Items from a dataset
-- -- --

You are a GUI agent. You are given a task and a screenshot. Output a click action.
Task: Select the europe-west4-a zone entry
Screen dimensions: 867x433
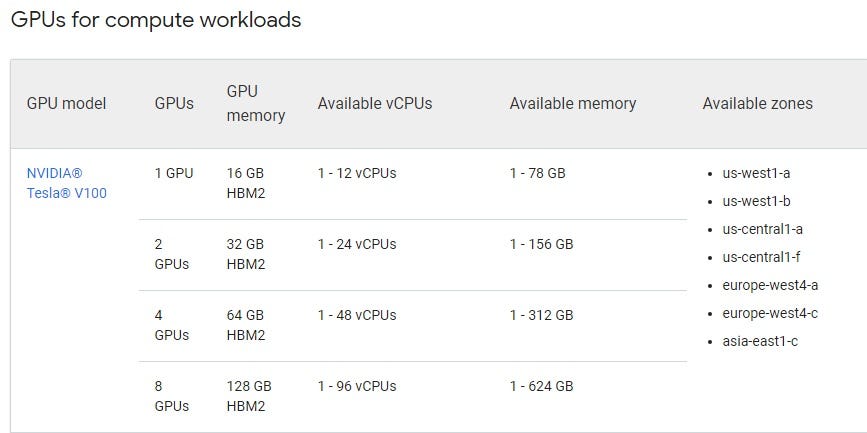click(770, 285)
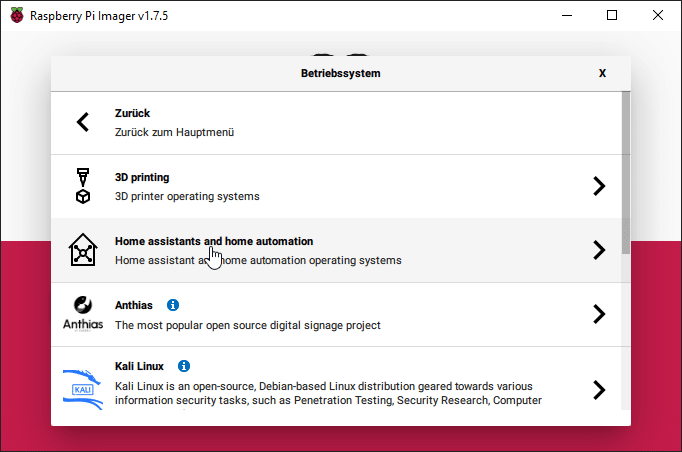Viewport: 682px width, 452px height.
Task: Expand the Kali Linux entry chevron
Action: tap(599, 389)
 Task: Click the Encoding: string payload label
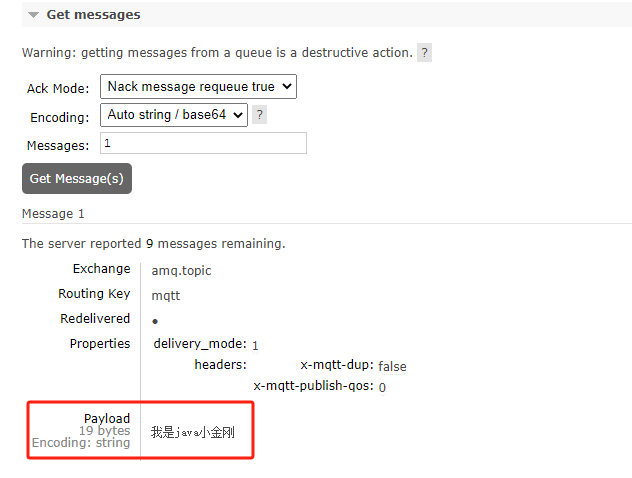81,443
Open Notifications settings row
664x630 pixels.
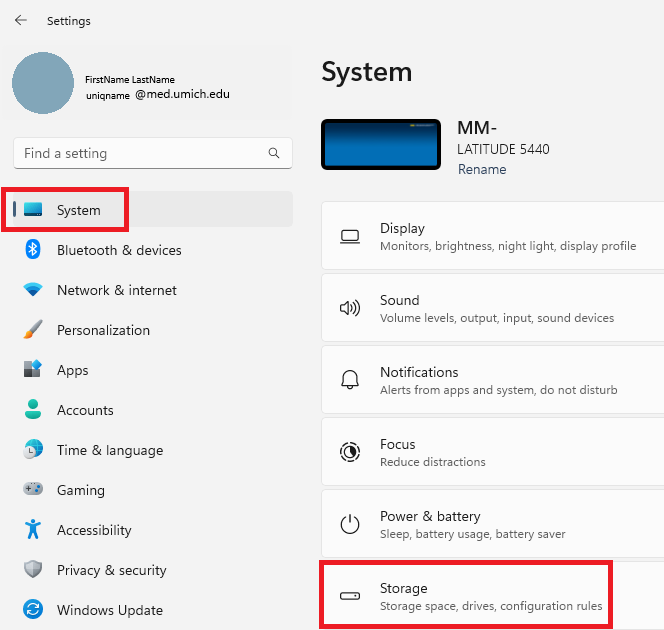[x=492, y=381]
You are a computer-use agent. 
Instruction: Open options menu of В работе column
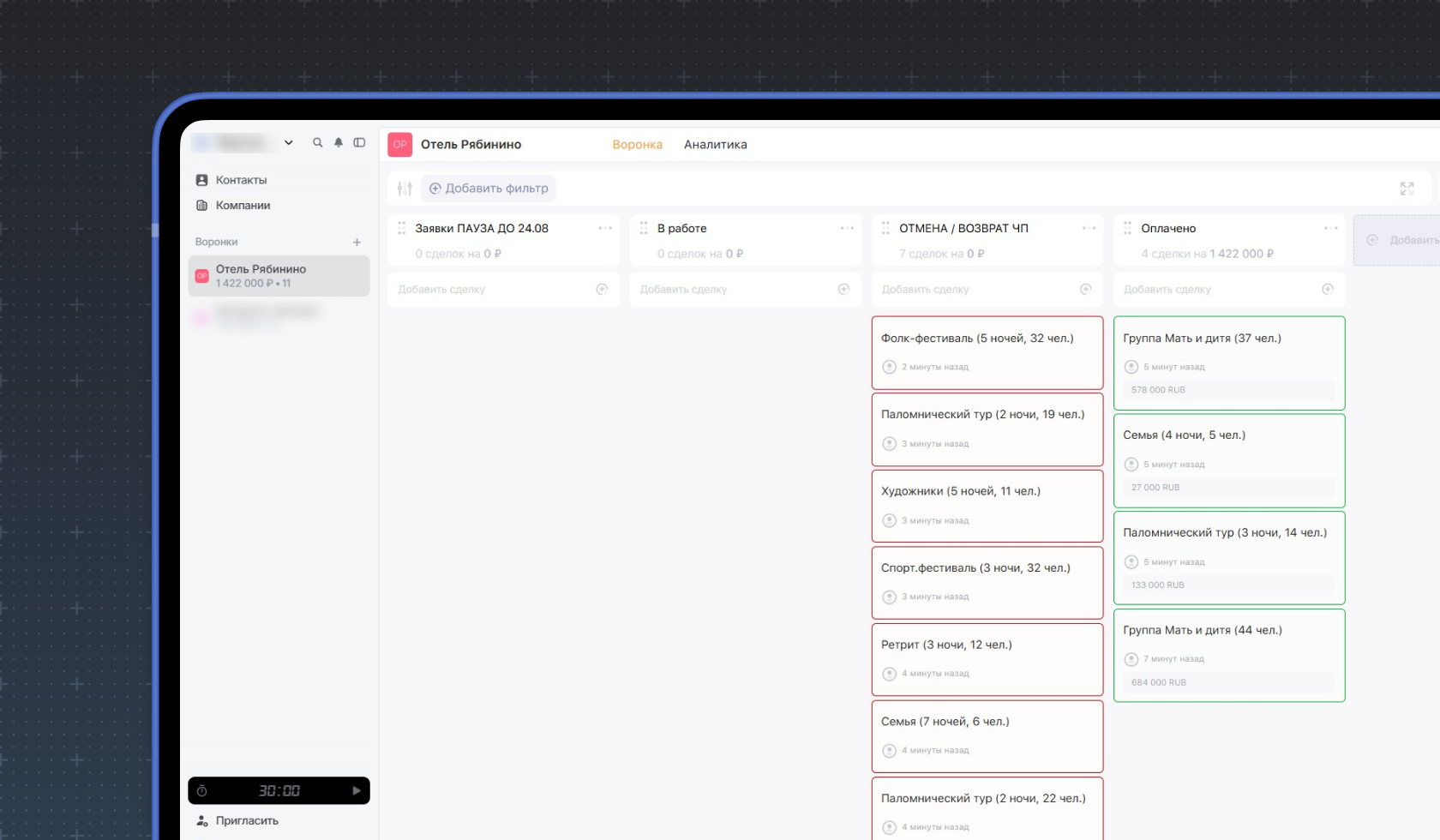coord(847,228)
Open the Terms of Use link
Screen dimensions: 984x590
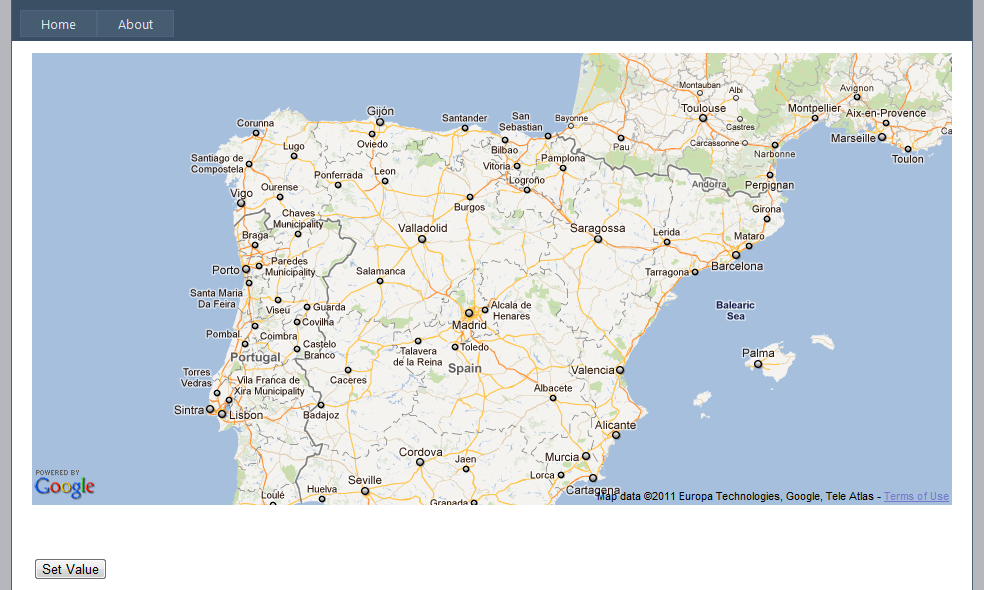[x=916, y=496]
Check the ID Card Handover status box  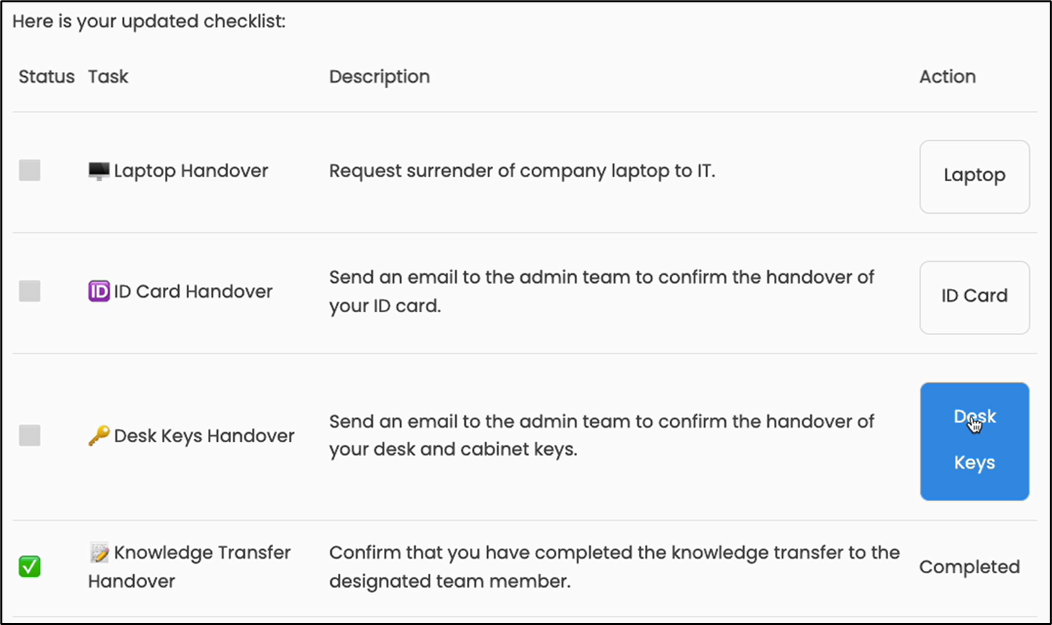(x=30, y=291)
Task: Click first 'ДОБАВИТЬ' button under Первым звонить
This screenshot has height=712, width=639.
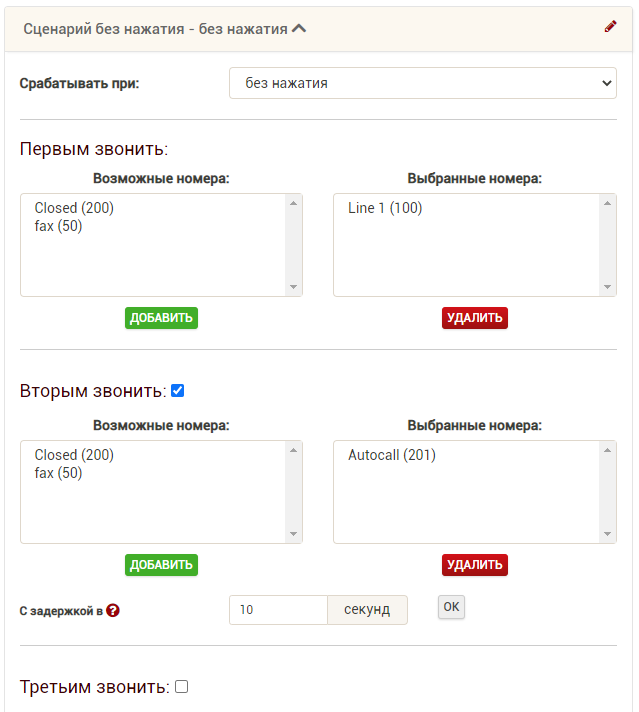Action: pos(161,318)
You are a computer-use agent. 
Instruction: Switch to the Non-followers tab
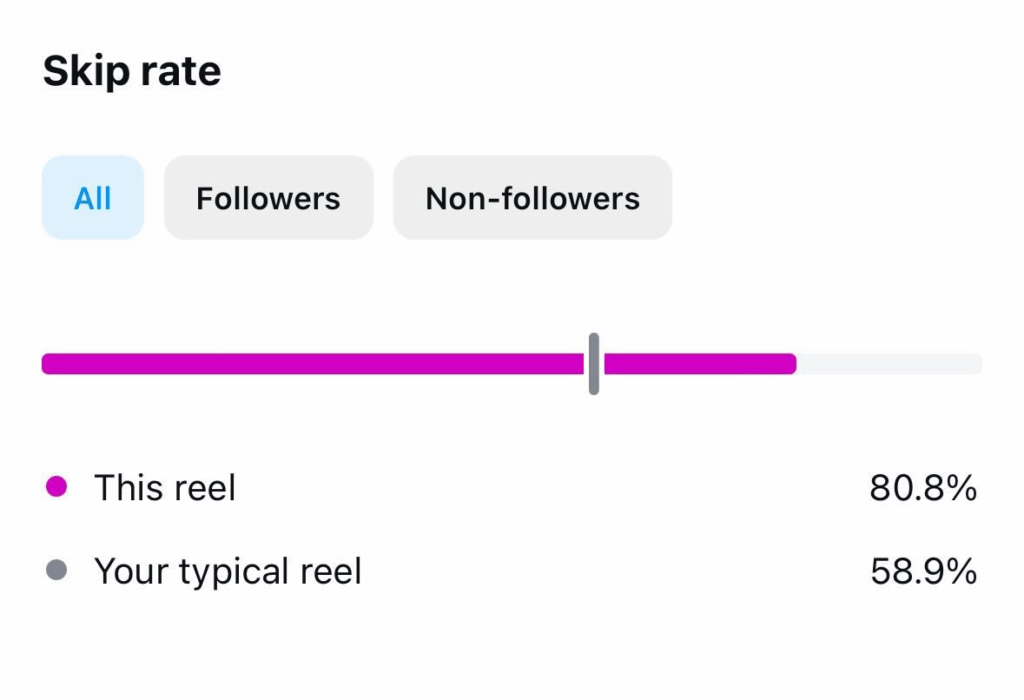[x=532, y=198]
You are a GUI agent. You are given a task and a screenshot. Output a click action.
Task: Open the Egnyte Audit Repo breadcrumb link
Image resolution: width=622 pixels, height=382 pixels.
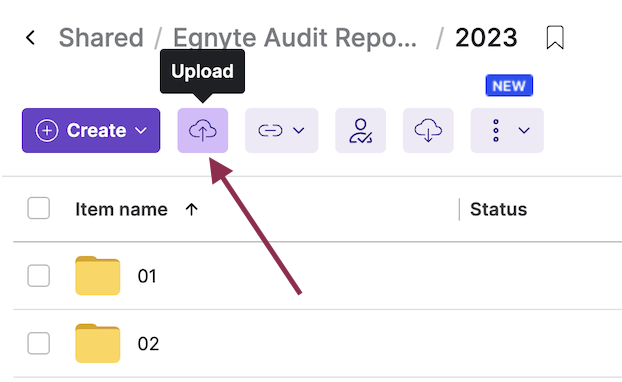coord(295,38)
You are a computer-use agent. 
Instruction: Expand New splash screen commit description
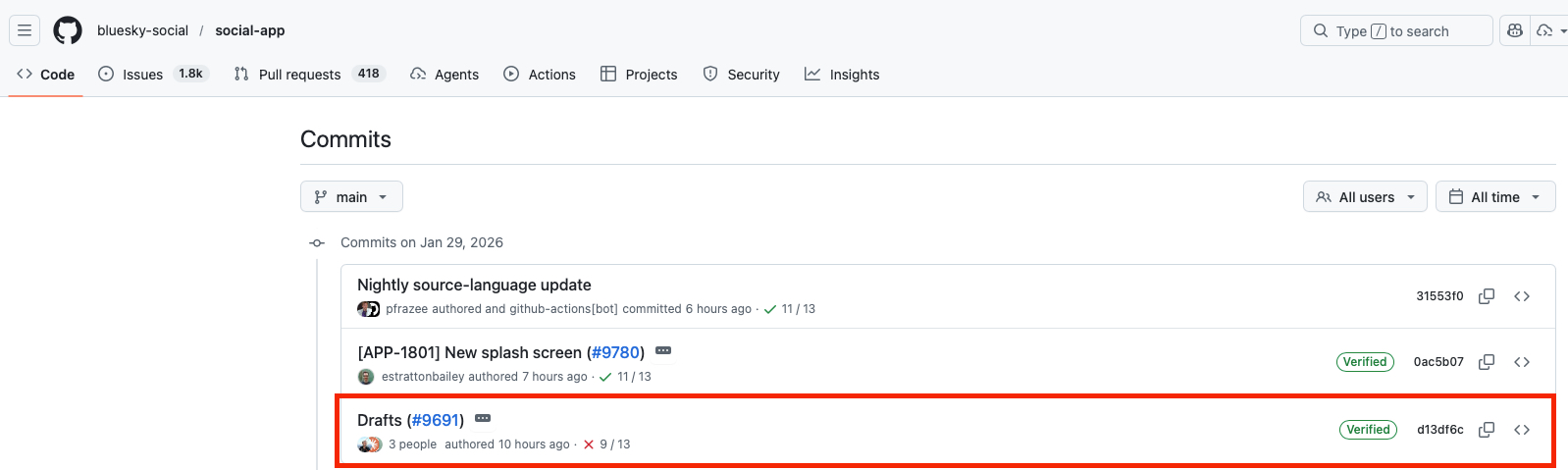[663, 351]
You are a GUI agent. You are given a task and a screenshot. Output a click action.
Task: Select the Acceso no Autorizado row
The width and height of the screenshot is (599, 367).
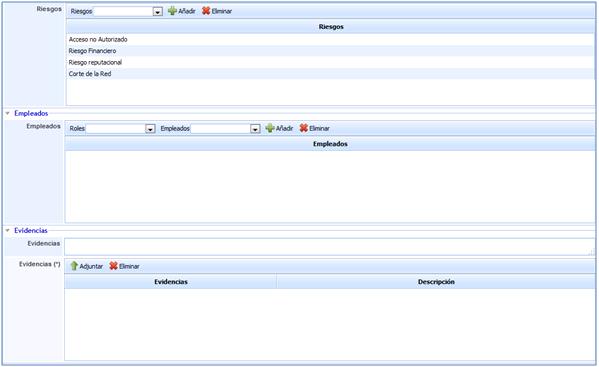coord(330,39)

-- -- --

**WHAT THE EXERCISE ASKS**
Set down again, exactly, the lines from the one with "Task: Select the Acceso no Autorizado row" to the last line of the data, both included and pictures excluded.

**TASK ANSWER**
Task: Select the Acceso no Autorizado row
The width and height of the screenshot is (599, 367).
coord(330,39)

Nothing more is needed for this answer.